I have a theory that the phantom notes are the winnings that I am owed from a lifetime of fantasy bets resulting from comments along the lines of “I’d have backed that if only I hadn’t been talking to you / queueing for a pie / backing something else entirely.” If only I could cross over to the parallel universe where they are stashed, I’d be able to spend them on feed for my fantasy racehorses. I’d also reinvest a small amount on this week’s selection: Barbill in the Ayr Gold Cup on Saturday.
Interestingly, when Admiral Nelson developed phantom limb syndrome following the amputation of his right forearm, he declared that he had “found the direct evidence of the existence of the soul.” He reasoned that if he could still feel his right arm, after it had been removed during the battle of Santa Cruz de Tenerife, then the rest of his body must have a similar phantom presence – such that his spirit would be free to stalk the Earth long after his body had decomposed.
The irony was that when Nelson died, at Trafalgar in 1805, they pickled his body in spirit of a different nature and kept him in a barrel for 44 days until they could get him home.

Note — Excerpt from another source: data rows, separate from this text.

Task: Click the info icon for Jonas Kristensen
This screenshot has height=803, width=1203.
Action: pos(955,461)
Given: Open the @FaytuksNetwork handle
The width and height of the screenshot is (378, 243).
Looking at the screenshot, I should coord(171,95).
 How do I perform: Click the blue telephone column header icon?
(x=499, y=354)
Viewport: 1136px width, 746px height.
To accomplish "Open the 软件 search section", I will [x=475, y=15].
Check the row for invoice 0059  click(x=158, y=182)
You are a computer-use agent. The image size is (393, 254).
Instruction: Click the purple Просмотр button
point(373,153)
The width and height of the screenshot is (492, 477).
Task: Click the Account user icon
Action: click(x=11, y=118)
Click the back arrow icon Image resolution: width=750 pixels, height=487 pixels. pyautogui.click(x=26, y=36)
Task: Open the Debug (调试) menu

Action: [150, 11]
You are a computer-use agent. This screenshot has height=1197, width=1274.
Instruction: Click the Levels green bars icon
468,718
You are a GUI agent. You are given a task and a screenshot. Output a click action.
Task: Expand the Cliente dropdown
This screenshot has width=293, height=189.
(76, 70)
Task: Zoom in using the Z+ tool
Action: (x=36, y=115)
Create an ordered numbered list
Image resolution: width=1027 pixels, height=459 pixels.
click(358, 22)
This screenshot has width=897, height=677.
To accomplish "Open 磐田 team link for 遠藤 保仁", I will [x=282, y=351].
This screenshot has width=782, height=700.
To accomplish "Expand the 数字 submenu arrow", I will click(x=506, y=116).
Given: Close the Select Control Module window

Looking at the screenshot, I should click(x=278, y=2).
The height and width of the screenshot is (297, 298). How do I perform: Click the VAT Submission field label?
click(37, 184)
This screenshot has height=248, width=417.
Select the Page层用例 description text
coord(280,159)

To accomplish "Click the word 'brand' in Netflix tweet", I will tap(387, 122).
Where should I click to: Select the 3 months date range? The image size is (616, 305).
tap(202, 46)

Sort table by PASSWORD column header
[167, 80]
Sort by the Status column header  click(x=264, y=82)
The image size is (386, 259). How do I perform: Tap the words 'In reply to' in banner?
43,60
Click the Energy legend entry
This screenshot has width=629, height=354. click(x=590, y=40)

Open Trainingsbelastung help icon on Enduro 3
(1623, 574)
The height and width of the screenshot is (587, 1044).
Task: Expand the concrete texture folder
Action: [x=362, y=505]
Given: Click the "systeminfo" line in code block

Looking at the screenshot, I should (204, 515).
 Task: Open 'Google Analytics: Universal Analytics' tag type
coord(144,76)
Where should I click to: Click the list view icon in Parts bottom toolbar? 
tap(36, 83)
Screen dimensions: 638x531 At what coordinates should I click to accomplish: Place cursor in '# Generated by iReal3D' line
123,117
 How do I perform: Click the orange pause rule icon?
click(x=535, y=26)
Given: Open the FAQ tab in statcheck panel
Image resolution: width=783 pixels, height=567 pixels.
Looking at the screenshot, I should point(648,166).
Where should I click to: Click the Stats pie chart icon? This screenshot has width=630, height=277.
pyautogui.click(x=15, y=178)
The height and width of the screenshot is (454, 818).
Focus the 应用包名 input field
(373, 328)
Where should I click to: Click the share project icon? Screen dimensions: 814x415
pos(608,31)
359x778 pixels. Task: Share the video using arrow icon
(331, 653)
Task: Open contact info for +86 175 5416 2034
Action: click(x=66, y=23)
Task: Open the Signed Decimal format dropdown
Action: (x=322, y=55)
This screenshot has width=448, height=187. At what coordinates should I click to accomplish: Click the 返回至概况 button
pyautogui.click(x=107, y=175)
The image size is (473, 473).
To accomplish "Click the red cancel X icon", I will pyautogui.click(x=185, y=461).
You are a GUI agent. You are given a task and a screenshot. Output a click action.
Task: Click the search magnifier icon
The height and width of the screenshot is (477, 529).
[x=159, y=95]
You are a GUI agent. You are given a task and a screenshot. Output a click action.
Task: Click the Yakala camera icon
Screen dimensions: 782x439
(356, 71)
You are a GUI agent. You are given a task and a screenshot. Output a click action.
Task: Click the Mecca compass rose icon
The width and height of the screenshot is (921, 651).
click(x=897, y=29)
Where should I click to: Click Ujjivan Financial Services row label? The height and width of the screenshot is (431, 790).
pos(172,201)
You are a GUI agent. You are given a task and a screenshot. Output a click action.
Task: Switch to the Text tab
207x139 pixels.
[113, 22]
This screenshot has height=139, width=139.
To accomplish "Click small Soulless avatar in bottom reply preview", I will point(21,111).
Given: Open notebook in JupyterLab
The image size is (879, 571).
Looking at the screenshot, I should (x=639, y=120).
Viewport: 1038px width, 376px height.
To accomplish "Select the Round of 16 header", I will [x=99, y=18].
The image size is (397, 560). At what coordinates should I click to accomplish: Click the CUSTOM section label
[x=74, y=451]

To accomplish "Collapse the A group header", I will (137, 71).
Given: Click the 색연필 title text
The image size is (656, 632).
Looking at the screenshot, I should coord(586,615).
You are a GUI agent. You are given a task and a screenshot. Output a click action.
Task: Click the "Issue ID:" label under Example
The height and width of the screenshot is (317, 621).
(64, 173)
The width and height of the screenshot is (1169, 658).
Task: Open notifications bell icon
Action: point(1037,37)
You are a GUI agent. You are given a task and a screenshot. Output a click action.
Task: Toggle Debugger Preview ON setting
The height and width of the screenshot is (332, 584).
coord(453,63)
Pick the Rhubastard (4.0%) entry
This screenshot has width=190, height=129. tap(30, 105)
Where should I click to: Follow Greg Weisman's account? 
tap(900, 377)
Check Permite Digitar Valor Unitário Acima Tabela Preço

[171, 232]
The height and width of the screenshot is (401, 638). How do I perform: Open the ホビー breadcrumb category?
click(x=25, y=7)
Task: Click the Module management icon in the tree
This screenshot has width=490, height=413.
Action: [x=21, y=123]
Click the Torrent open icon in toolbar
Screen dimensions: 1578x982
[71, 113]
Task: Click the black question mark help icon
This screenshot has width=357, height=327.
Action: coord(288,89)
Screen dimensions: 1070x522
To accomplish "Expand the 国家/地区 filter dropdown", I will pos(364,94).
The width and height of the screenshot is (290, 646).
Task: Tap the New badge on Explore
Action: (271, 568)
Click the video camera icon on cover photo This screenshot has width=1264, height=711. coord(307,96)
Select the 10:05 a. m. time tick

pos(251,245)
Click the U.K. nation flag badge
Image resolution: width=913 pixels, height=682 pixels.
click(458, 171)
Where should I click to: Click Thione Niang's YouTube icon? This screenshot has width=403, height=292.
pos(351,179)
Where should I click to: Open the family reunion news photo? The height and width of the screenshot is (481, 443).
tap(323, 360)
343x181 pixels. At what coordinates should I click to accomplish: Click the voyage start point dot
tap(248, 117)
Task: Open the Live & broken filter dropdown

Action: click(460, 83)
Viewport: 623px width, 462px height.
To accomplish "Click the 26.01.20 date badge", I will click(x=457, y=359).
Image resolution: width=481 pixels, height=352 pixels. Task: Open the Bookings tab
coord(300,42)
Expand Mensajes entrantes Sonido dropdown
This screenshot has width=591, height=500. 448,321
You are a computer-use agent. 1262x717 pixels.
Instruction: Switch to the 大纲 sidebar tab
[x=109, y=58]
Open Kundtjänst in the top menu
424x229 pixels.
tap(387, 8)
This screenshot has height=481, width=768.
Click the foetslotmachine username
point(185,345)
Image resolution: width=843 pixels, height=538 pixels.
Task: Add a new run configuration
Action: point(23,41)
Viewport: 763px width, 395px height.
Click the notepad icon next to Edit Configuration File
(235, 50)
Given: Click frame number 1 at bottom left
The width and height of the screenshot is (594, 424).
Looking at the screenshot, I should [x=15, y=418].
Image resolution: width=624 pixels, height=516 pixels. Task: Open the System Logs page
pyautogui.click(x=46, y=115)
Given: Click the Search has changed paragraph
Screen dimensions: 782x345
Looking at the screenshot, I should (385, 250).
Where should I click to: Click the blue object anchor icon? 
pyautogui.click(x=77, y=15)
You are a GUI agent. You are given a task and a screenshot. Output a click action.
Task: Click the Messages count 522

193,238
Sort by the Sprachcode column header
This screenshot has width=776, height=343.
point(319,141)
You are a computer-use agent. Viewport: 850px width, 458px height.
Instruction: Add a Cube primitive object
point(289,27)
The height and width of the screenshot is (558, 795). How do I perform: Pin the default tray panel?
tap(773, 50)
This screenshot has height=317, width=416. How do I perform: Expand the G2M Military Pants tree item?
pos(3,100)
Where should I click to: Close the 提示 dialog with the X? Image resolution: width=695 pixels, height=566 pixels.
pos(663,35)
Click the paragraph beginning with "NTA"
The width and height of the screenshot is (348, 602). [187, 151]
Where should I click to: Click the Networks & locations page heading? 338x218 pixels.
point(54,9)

Nowadays scientists prefer to explain phantom limb syndrome in terms of the confusion that arises from one part of the brain talking to another part that used to be responsible for feeling and moving the missing limb. The redundant neurones are reassigned to other duties, but their neighbouring neurones don’t necessarily redirect the post – resulting in misleading messages being perceived as coming from missing body parts.
I experienced a similar sensation when we raced at Kelso on Wednesday. Standing on the roof of the old stand, watching the movement on the big screen in the centre of the racecourse and listening to the sound of the commentary, I was sure I could hear the cheers of the crowd as the horses jumped the final hurdle and tore up the run-in to the line.
The cheering of the phantom crowd gladdened my heart. But when I looked around, there was nobody there – the first fixture of the season was staged without the public, behind closed doors. Unlike Nelson’s arm, racegoers will return – hopefully in the not-too-distant future.
Maybe, if they are lucky, they’ll find the phantom £50 billion in their wallets too.